**** Text ****

Kate Dacey: This week, I’ve been reading two soon-to-be-released titles, Brain Camp and The Unsinkable Walker Bean. The first is a horror story about two slackers who are sent to a summer enrichment program by their parents, only to discover that Camp Fielding is really a laboratory for a sinister, top-secret project. Having grown up in the kind of community where all the kids did something purposeful in the summer—the better to burnish their college applications—I loved the way that Susan Kim, Laurence Klavan, and Faith Erin Hicks used horror tropes to poke fun at helicopter parenting and college-prep hysteria. (In one of the series’ better jokes, the students receive no formal instruction in foreign languages, music, or chemistry; they’re supposed to learn by osmosis, apparently.) Brain Camp debuts this week (on August 3rd, to be exact). It’d make a great gift for a teen who’s slaving away at, say, SAT camp. Just a thought.
The second book, The Unsinkable Walker Bean, is aimed at younger readers. As befits a story about boy inventors and pirates, the illustrations are imaginative and detailed, inviting readers to linger over the images; Aaron Reiner’s teeming streetscapes put Where’s Waldo to shame! Better still, Walker Bean is funny and engaging without relying on pop-culture references or snarky humor; Reiner is sincere without being square, a rarity among children’s writers. Walker Bean arrives in stores on August 17th.

****

> **Exercise requirements**
Carry on the review of Brain Camp and The Unsinkable Walker Bean above, picking up right after its last sentence.

**** Given data ****

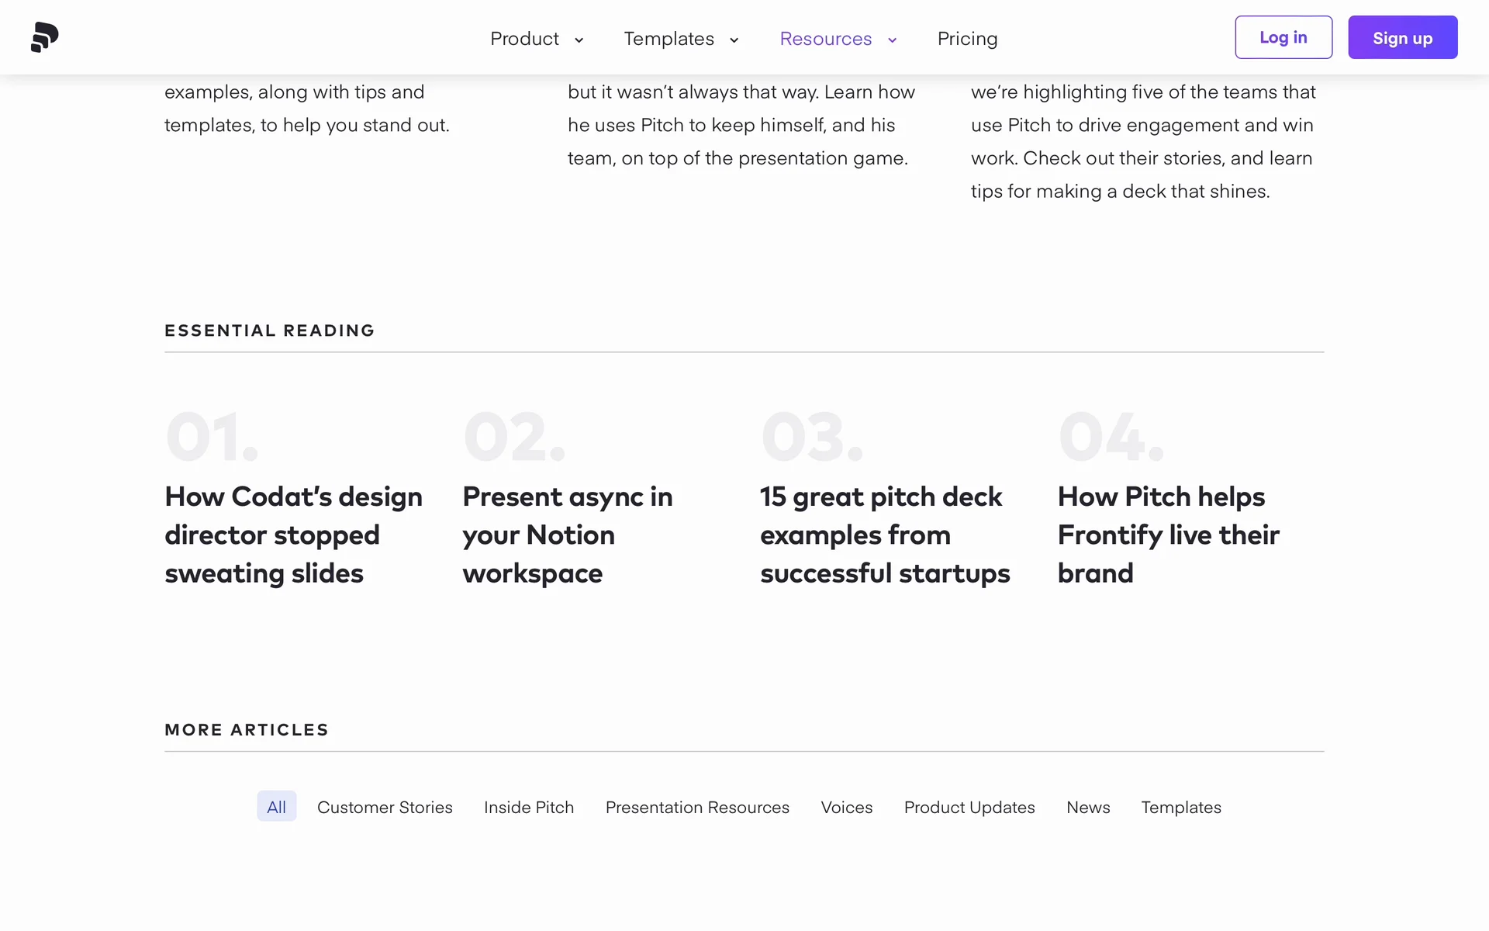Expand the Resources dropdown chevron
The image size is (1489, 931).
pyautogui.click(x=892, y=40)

****
**** Given data ****

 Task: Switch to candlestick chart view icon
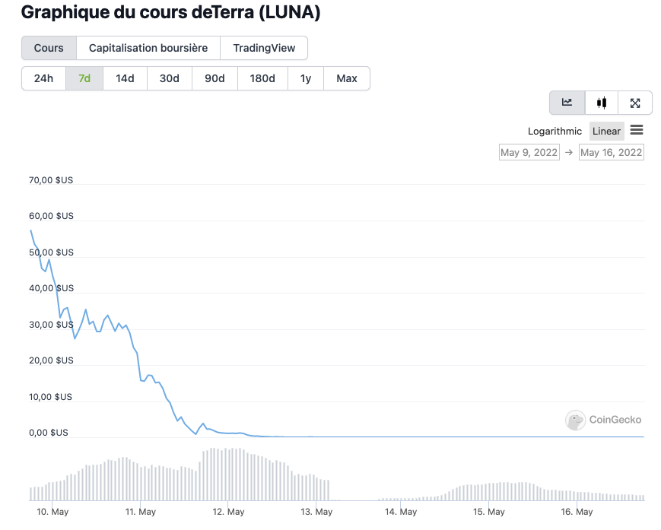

****

> **Exercise answer**
Lori Henderson: I’ve been working through my to be read pile, getting through some of the teen + titles I had sitting around. Two teen titles I read though were Himeyuka & Rozione’s Story and volume 2 of Natsume’s Book of Friends. Himeyuka & Rozione’s Story is a collection of short stories about growing up, following your heart, duty and the last story…I’m still trying to figure out. But overall it was an enjoyable read.
I’m still enjoying Natsume’s Book of Friends. The stories are sweet as Natsume learns to appreciate both people and yokai. The yokai are still the draw of this series with so many different and interesting beings being introduced and returning. Misuzu, the horse shaped yokai was fairly entertaining, and Nyako-sensei is always fun. The only thing that’s getting old is that every story starts with the same narrative of how Natsume has powers he has to keep secret and how he doesn’t want to be a burden on the relatives that have taken him in. It’s a minor annoyance, and doesn’t affect the enjoyment of the chapters overall.
Mike Pawuk: ‘ve been reading Boom! Studios line of Disney Comics. I just read the 2nd
volume of Donald Duck & Friends: Double Duck and it’s a fun, action-packed adventure with Donald Duck as a secret agent who in typical Donald Duck form is way over his head in trouble, not only against the bad guys, but Daisy Duck’s as well. It’s a continuation of Boom! Studios reprinting Italian Disney Comics and I’m so glad these stories are finally being made available in the United States.
So there you have it. What are you reading this week? Check in with your own selections in comments.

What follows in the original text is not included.